Court of Appeals of Indiana
Dec 12, 1934
192 N.E. 892 (Ind. Ct. App. 1934)

Opinion

No. 14,298.

Filed December 12, 1934. Rehearing denied March 8, 1935.

1. MASTER AND SERVANT — Workmen's Compensation — Appeal — Review — Weight of Evidence. — On appeal from the Industrial Board the Appellate Court will not weigh the evidence, the facts found by the Board being binding unless there is no evidence to support them. p. 110.

2. MASTER AND SERVANT — Workmen's Compensation — Evidence — Inferences. — It is the province of the Industrial Board to determine the facts, and from such facts they may draw reasonable inferences. p. 110.

3. MASTER AND SERVANT — Workmen's Compensation — Evidence — Inferences — When Binding on Appellate Court. — Where Industrial Board draws an inference from facts and circumstances which in their nature are such that reasonable men might draw the same or opposite inferences, the Appellate Court cannot say that such inferred fact is not sustained by sufficient evidence. p. 110.
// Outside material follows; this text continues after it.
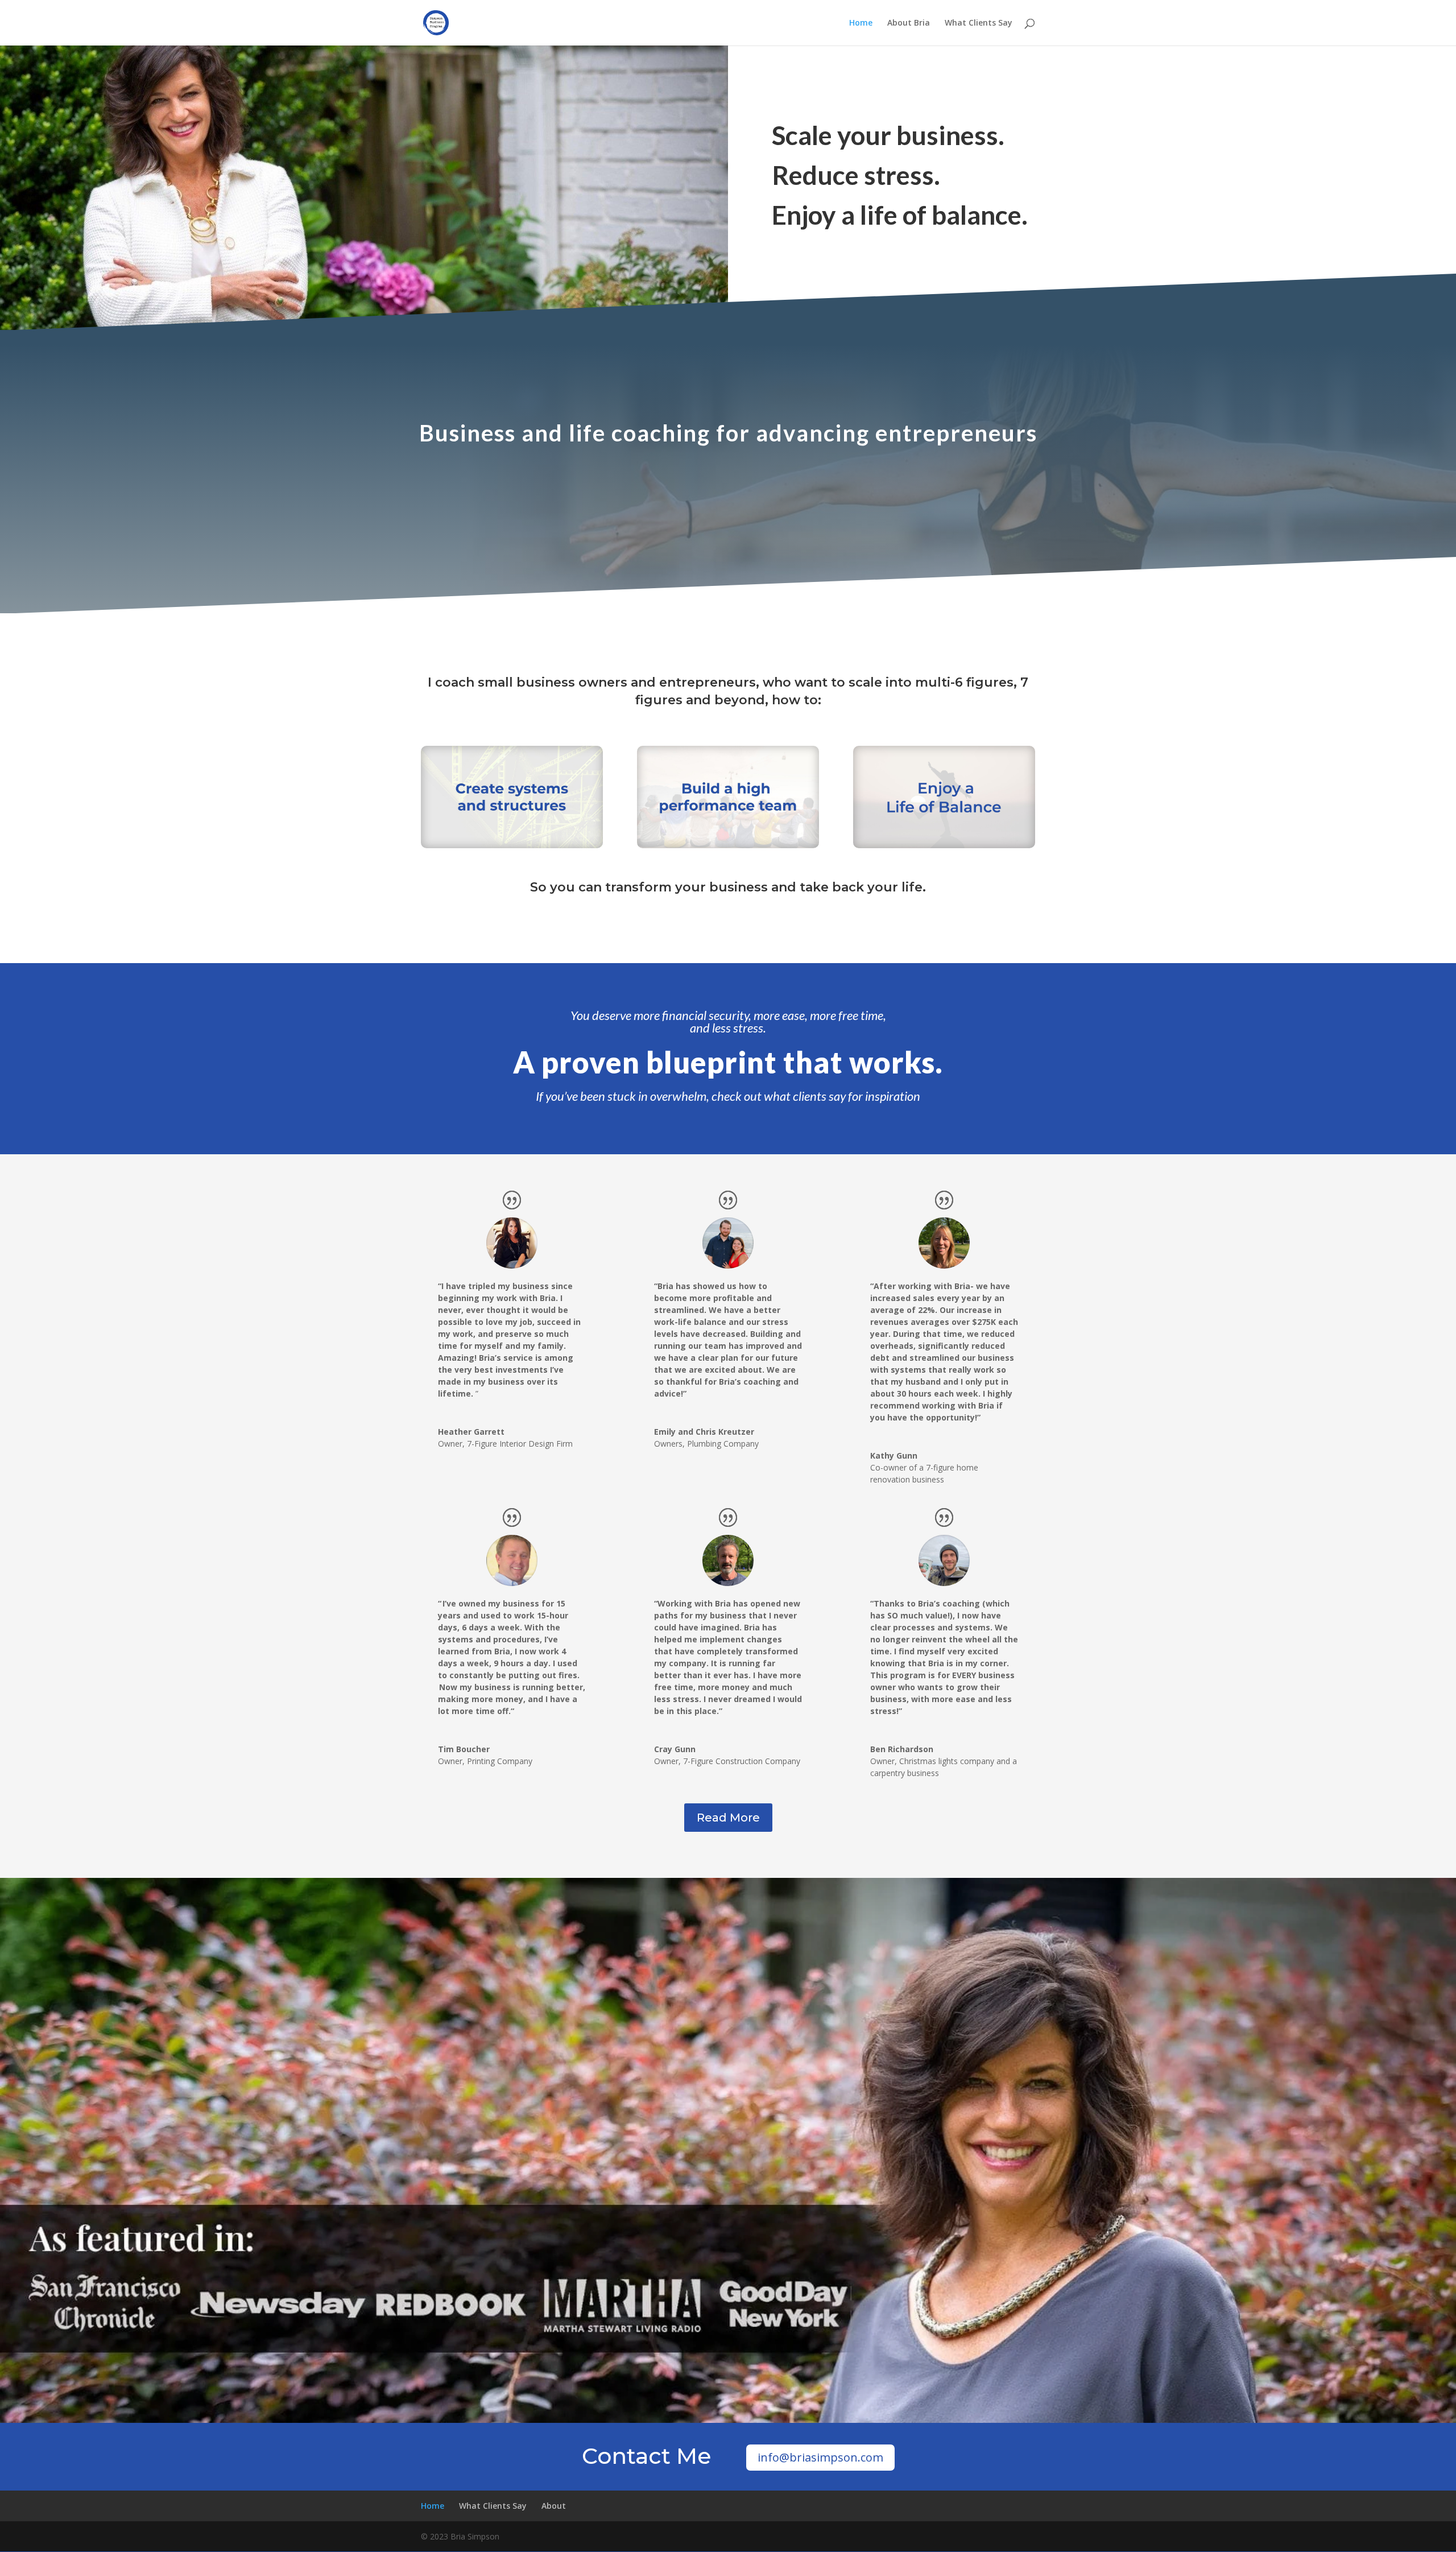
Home (860, 23)
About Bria (908, 23)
4. MASTER AND SERVANT — Workmen's Compensation — Evidence — Inferences — Accidental Cause of Death. — Where a fireman, upon opening the door to the fire box, fell to the floor without attempting to break his fall and crushed his skull, thereby causing a hemorrhage which caused his death, Industrial Board's inference that death was caused by accident, and therefor compensable, held binding on Appellate Court. p. 110.

From Industrial Board of Indiana.

Proceedings under the Workmen's Compensation Act by Pearl M. Ward and another, as dependents of Charles L. Ward, deceased employee, against Seymour Woolen Mills. From an award of compensation, defendant appealed. Affirmed. By the court in banc.

James L. Murray, and Frank H. Fairchild, for appellant.

Burke G. Slaymaker, Clarence F. Merrell, Theodore L. Locke, James V. Donadio, and Edward P. Elsner, for appellees.


This action was brought before the Industrial Board by appellees, Pearl M. Ward and Carolyn Jo Ward, widow and daughter, respectively, of Charles L. Ward, asking compensation for his death, which was alleged to have been due to an accidental injury arising out of and in the course of his employment at appellant's place of business.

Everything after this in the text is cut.